A delightful novel by humorist Henry Cecil* is titled ‘No Bail for The Judge‘ and another ‘Alibi For A Judge‘. Contents apart, the titles envisage judges being put in the dock, which is almost unthinkable in India today.
Judiciary seems to be the only ray of hope for the country with the other two ‘estates’, legislature and the executive, bogged down in controversies. The fourth estate, the Press (including electronic audio-visual media), has lost its credibility thanks to the mad race for supremacy in TRPs and circulation.

And yet, judges have begun to court controversy and are making news for the wrong reasons.
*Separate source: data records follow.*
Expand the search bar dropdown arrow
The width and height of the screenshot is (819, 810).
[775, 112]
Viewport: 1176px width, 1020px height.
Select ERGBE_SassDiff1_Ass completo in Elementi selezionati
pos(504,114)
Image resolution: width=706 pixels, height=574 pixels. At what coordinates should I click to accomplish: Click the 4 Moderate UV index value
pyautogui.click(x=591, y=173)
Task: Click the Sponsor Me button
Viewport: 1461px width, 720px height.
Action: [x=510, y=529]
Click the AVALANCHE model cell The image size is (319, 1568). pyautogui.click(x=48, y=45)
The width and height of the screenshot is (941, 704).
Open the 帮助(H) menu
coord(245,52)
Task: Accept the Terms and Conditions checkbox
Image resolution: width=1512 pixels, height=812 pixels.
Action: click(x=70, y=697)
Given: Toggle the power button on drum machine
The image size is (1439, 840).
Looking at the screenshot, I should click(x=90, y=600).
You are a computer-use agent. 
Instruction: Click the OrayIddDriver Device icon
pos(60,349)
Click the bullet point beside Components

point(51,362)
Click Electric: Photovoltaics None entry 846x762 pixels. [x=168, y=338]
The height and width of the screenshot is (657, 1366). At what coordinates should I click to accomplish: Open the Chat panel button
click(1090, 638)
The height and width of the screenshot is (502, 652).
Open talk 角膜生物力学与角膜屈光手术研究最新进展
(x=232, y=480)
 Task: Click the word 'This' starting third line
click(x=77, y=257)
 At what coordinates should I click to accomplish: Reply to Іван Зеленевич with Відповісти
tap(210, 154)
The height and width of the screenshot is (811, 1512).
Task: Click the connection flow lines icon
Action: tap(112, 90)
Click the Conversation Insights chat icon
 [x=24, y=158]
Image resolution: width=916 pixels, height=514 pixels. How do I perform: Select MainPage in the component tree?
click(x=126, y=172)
A Judge of the Gujarat High Court faces impeachment by Parliament (the only way a judge can be removed). The distinguished Parsi judge, Justice J B Pardiwala, in a recent judgement in Hardik Patel case on reservations remarked: “If I am asked by any one to name two things which has destroyed this country or rather has not allowed the country to progress in the right direction, then they are reservation and corruption.”
The judgement added, “It is very shameful for any citizen of this country to ask for reservation after 65 years of independence. When our Constitution was framed, it was understood that the reservation would remain for a period of 10 years, but unfortunately, it has continued even after 65 year.”
The biggest threat to the country today, he said, was corruption. “The countrymen should rise and fight against corruption at all levels, rather than shedding blood and indulging in violence for reservations. Reservation has only played the role of an amoeboid monster sowing seeds of discord amongst the people. The importance of merit, in any society, cannot be understated,” he added.
One wonders why is he going to be impeached by MPs (mostly of the Congress) when the same words from a political platform, or in Parliament, would have been applauded or just contradicted. Being a Parsi, he is neither a beneficiary nor a victim of reservations.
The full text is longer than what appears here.